International Organization for Standardization. Ref. No. ISO 8879:1986., 1986.
[3]
John K. Ousterhout. Tcl and the Tk Toolkit. Addison-Wesley Publishing Company, 1994.
[4]
Keith Shafer. SGML Grammar Structure. In Annual Review of OCLC Research, 1993.
[5]
Tim Berners-Lee. Hypertext Markup Language (HTML),
March 1993
Biographies
Stuart Weibel
Senior Research Scientist
Stuart Weibel has worked in the Office of Research at OCLC since 1985.
During this time he has managed projects in the areas of automated
cataloging, document capture and structure analysis, and electronic
publishing, including the Chemistry Online Retrieval Experiment (CORE
Project), a collaborative experiment to republish American Chemical
Society journals electronically.

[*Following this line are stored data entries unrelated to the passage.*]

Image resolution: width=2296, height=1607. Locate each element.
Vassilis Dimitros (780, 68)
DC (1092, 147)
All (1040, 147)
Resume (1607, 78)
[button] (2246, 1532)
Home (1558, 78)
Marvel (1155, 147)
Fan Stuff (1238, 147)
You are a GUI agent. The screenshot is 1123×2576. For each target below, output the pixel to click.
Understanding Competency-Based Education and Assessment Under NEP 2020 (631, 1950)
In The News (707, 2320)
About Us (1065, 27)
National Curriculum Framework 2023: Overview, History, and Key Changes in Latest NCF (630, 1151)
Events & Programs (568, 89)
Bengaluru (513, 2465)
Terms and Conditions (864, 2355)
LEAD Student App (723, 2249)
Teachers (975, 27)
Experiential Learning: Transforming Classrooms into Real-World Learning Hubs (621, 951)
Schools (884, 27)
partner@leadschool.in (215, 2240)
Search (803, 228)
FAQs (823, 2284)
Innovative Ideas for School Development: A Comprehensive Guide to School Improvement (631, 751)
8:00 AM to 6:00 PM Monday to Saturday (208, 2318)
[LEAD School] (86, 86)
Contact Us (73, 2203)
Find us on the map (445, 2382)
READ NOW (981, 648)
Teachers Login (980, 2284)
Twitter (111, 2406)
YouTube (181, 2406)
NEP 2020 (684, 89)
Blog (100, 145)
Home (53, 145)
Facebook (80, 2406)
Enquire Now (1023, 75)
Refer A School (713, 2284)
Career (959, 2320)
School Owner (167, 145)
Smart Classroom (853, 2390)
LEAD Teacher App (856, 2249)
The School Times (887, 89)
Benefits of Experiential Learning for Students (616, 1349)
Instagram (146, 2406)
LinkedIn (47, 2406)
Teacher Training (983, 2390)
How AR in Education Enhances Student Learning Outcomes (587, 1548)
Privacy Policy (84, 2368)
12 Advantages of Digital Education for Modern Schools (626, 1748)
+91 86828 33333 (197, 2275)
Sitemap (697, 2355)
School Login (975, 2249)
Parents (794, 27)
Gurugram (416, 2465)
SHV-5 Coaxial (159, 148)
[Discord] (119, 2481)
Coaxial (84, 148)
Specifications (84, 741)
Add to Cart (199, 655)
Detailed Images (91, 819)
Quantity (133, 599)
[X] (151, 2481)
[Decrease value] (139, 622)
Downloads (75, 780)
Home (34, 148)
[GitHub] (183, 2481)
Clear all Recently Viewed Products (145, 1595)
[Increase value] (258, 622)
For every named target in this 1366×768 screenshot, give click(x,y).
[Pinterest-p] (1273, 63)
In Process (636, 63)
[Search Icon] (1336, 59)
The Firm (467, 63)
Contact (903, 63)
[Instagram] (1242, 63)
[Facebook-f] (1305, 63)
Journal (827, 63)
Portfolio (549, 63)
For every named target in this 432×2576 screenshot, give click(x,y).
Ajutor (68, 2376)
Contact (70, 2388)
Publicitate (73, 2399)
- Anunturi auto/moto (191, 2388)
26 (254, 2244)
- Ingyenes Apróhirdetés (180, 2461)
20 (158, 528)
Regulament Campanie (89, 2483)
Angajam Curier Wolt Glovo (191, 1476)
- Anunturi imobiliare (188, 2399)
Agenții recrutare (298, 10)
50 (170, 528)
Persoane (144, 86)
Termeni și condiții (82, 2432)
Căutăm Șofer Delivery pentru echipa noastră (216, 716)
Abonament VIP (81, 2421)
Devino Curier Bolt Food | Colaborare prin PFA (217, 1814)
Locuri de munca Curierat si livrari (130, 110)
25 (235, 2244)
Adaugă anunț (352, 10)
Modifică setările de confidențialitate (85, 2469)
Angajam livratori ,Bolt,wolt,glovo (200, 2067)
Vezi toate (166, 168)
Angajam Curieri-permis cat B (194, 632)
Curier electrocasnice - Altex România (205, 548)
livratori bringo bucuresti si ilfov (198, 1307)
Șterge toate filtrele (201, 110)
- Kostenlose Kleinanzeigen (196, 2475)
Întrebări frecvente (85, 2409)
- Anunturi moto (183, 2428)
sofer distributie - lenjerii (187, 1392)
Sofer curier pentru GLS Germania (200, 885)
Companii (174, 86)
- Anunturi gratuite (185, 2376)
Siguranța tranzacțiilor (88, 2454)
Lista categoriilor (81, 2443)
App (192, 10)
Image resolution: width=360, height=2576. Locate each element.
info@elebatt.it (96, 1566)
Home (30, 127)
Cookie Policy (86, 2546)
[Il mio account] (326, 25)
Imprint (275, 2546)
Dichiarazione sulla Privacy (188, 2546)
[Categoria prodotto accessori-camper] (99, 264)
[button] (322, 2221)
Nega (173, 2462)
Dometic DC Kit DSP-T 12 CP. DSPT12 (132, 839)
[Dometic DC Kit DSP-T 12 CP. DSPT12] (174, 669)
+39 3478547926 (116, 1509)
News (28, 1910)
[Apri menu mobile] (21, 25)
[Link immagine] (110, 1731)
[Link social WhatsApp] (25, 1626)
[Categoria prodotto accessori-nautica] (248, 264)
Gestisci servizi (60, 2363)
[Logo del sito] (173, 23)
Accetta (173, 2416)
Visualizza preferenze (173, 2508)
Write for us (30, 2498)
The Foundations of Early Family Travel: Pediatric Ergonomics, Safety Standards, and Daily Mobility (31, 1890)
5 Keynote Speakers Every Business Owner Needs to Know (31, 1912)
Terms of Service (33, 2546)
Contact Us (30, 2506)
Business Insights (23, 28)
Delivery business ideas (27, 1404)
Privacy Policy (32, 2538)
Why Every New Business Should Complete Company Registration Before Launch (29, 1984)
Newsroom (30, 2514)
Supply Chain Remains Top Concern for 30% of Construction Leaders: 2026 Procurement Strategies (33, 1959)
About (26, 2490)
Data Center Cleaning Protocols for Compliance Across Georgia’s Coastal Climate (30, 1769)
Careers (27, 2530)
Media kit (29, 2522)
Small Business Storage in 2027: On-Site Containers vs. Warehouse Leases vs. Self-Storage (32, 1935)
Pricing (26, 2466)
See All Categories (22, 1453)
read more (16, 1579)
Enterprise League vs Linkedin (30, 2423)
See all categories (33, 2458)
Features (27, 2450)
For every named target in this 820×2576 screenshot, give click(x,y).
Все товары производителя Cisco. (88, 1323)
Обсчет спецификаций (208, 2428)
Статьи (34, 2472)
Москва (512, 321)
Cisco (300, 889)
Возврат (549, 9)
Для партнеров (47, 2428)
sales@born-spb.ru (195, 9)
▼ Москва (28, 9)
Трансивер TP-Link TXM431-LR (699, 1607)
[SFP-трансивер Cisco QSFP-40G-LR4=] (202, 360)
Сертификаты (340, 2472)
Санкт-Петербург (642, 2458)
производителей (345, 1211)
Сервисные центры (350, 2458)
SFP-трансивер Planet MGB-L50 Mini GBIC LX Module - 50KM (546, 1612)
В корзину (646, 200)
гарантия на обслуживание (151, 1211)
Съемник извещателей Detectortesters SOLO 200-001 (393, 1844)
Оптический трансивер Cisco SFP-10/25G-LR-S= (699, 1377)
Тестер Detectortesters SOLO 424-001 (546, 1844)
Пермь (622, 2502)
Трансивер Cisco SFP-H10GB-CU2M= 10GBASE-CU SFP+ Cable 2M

He currently coordinates networked
information services research projects in the Office of Research,
including applications of World Wide Web technology and Internet
protocol standardization efforts, including HTML and Uniform Resource
Identifiers.
Eric Miller
Research Associate II
Eric Miller is the lead implementor for the X-windows SCEPTER
interface, OCLC's experimental SGML browser and viewer, developed for
the CORE project. He is a doctoral candidate in the Ohio State
University Department of Geography. His research interests include the
design and development of geographical information systems and volume
visualization as well as electronic publishing and structured markup of
text. He is primary implementor of the SGML-HTML translation process
described in this paper.
Jean Godby
Associate Research Scientist
Jean Godby has worked at OCLC since 1988, and in the Office of Research
since 1990. She has provided technical leadership and systems support
in database design and implementation of a 500,000 page SGML database
for the Chemistry Online Retrieval Experiment (CORE project). In
addition, she manages a project for lexical analysis of text databases
aimed at improving access to full-text documents. She is responsible
for the image server that supports the translation of SGML to HTML in
this paper.
Ralph LeVan
Senior Consulting Analyst
Ralph LeVan has been at OCLC since 1987, during which time he developed
the Newton database software and Z39.50 server that support most OCLC
database products. He is a member of the Z39.50 Implementors Group and
Chairman of the OIW Special Interest Group for Library Automation. He
implemented the HTTP-Z39.50 gateway described in this paper.